This would hopefully not be your experience with them, maybe more of an example of how wrong deer farming could go. It's certainly a worst case scenario. A lot of people farm deer around here, and there's a lot of theft and pointless poaching, such as just killing the animals for the fun of it and leaving the meat, sometimes taking the antlers, often just massacring them because they're a pest. Once 70-odd deer were machine-gunned and dog-hounded into a dam on the farm I'm speaking of. (Yes, the machine gun is illegal in private hands here, but who listens to that? Law abiding folk, that's all).
My brother lives on a deer farm, and there's endless problems of every sort. The farm, which belongs to his landlord, runs fallow of four or five different but now mixed strains, as well as chital, reds, rusa, and a few other species of deer. The landlord doesn't manage their genetics, just lets them breed at will. The fallows are all chronically inbred, there's many spikers among all species there, and those with semi-correct antlers have badly misshapen forms and don't have symmetrical tine placement as well as missing most of their tines. The fallow include charcoal, spotless, beige/cream, white, and a few normals. There's a few cross-species hybrids too. The deer all routinely attack one another, including the stags killing and mutilating the does. They're all scarred terribly and the farm supports an enormous population of scavengers that have no need to hunt due to the constant presence of dead deer, from violence as well as lethal spiker genes. If they were mine I'd cull the lot, they're so bad genetically, never mind their attitudes.
The deer are meant to roam, so if you pen them they'll need a huge amount of land or supplementing. They're given stock licks and lucerne once they show signs of starving on this 'farm'. The stags can be some of the most dangerous livestock known to man, once they lose that wild fear of humans. They're a life-threatening animal to try to handle or manage in any way, and truly vicious, especially if cornered, but the stags will come running from acres away to try to kill you.
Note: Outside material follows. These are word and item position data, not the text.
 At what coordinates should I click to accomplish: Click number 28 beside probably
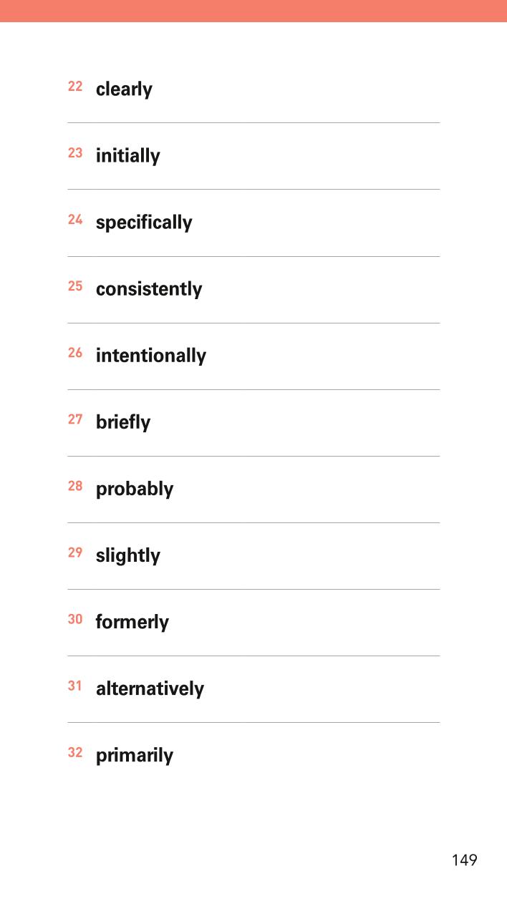75,486
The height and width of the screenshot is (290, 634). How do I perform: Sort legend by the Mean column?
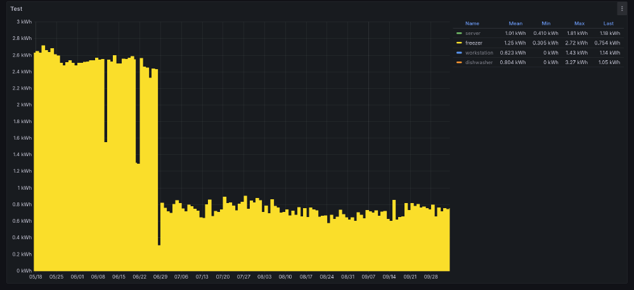coord(515,23)
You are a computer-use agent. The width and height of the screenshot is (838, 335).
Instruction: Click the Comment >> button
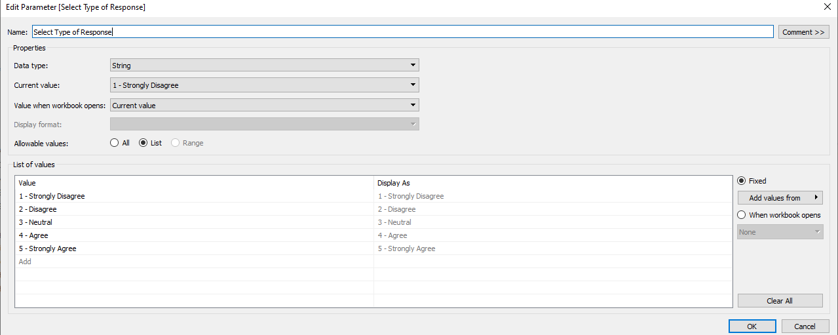pyautogui.click(x=803, y=32)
There's almost nothing you can do to escape or intimidate them. They kill dogs and the goats on the property, and basically anything that they can. They go over and under the deer fencing if they can, to get you. This is regardless of gender and the time of season. They're mangy, scarred, wormy, incredibly aggressive, not handled or treated in any way at all except when guided into a truck to be sold to be butchered, and the way the landlord gets them into the truck is to offer himself as prey and escape through trick concealed doors in the tunnels. His son copped a deer's hoof through his lower jaw and into his skull, barely survived. If you look directly at them, they charge to attack, no matter the distance. A semi-tame deer is so much different to a wild deer. People say bottle-fed and hand-reared stags are the worst of all.
One other deer I was familiar with as a child was a doe of a quite small species, not sure which, but she went from a little girl's pet to a vicious unprovocated hoof-stabbing mauler who was not able to be handled and would bite like a dog. And on the other hand, there's a big professional deer farm not far from here, where they manage to hand-feed some of their deer, but still have issues with very aggressive stags and hence the sheer danger levels of managing the animals properly. Staff will die, it's just an occupational hazard.
In future I'd like to 'keep' deer, but since they're wild all over Australia, I wouldn't officially obtain any, I'd just go hunting for my meat. I've got a pretty good eye for phenotypical expression of defective genes, so I'd manage their genetics the good old fashioned land-steward's way... I'd eat those unfit to breed. Bugger farming them! There's also great demand for, and money in, crops of both animals and plants that don't threaten your life so consistently, as a rule. They're so much safer wild.